Lecture #6: Worldbuilding Part Two β Brandon Sanderson on Writing Science Fiction and Fantasy
TLDRBrandon Sanderson leads a university creative writing class lecture on effectively building fantasy/sci-fi worlds. He discusses physical vs cultural worldbuilding elements, emphasizing picking a narrow focus to enhance the story. Sanderson has students suggest how adjusting one element (e.g. climate) uniquely benefits different genres. He advises interconnecting elements, using concrete details to ground readers before expanding on abstractions. Sanderson stresses focusing creative efforts on robust characters and plots over extensive worldbuilding.
Takeaways
- π Worldbuilding enhances stories by establishing rules, tensions, themes
- π Focus worldbuilding on what serves the story, not everything imaginable
- π Convey world details through characters pursuing goals, not infodumps
- π― Pick a few worldbuilding elements to deeply explore based on the story
- π Interconnect worldbuilding elements rather than treating separately
- π± Establish a sense of danger and unpredictability
- π‘ Use worldbuilding to approach ideas from a fresh perspective
- π Mystery stories: hide killer in a sea of lookalikes
- β€οΈ Romance stories: lovers separated by societal traditions
- π Horror stories: economic pressures lead to terrible choices
Q & A
What are the two general categories Brandon Sanderson divides worldbuilding into?
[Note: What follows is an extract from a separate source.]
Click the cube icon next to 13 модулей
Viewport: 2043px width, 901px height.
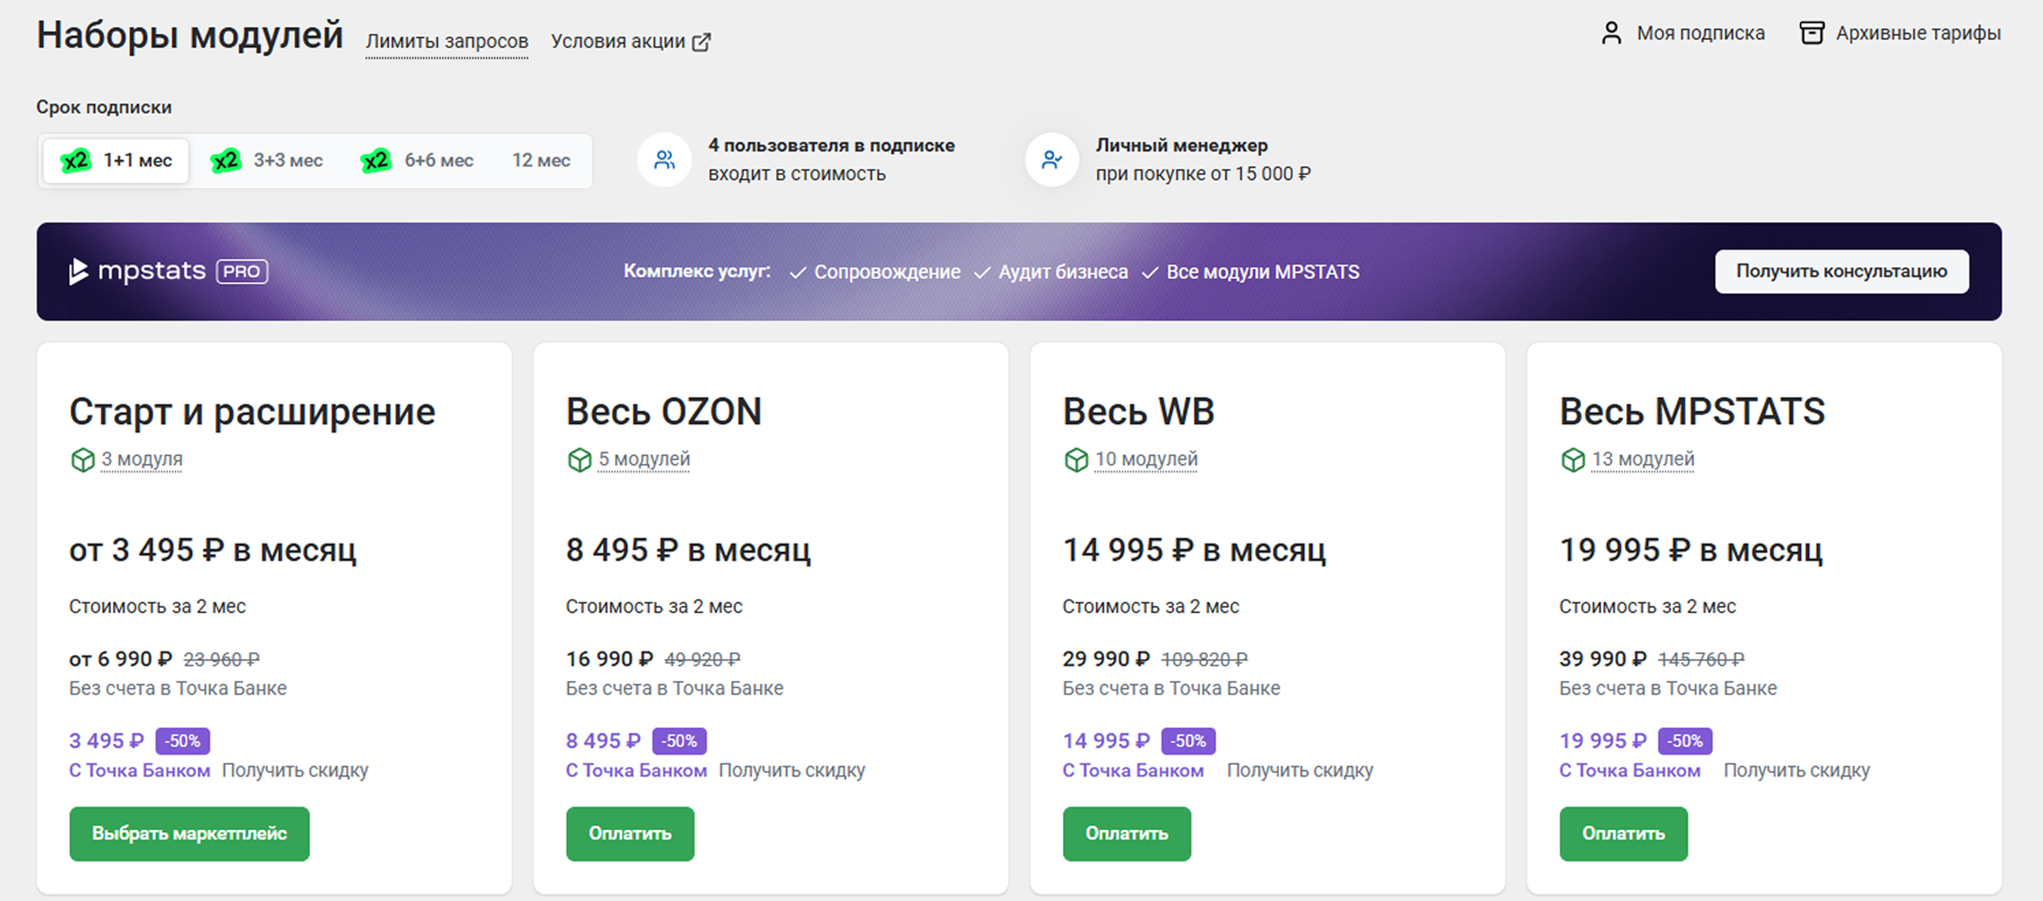(x=1573, y=460)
-Brandon Sanderson divides worldbuilding into two categories - physical setting and cultural setting. Physical setting refers to aspects like weather patterns, geography, flora/fauna that would exist regardless of sentient beings. Cultural setting refers to aspects like religion, military traditions, gender roles that relate to how cultures and societies function.
Why does Brandon recommend picking a narrow focus when worldbuilding rather than trying to build everything?
-Brandon recommends picking a narrow focus because most writers need to produce books quickly to have a career. Trying to build every aspect of a complex fantasy world takes too much time. It's better to pick one or two things to focus on deeply that will enhance your specific story.
How can linking one aspect of worldbuilding to others make a setting feel more expansive?
-Linking one aspect, like unusual weather patterns, to other areas like flora/fauna adaptation, magic systems, cultural traditions makes that aspect feel like the lynchpin holding everything together. When you show a small manifestation, readers will imagine wider implications, making the world feel large.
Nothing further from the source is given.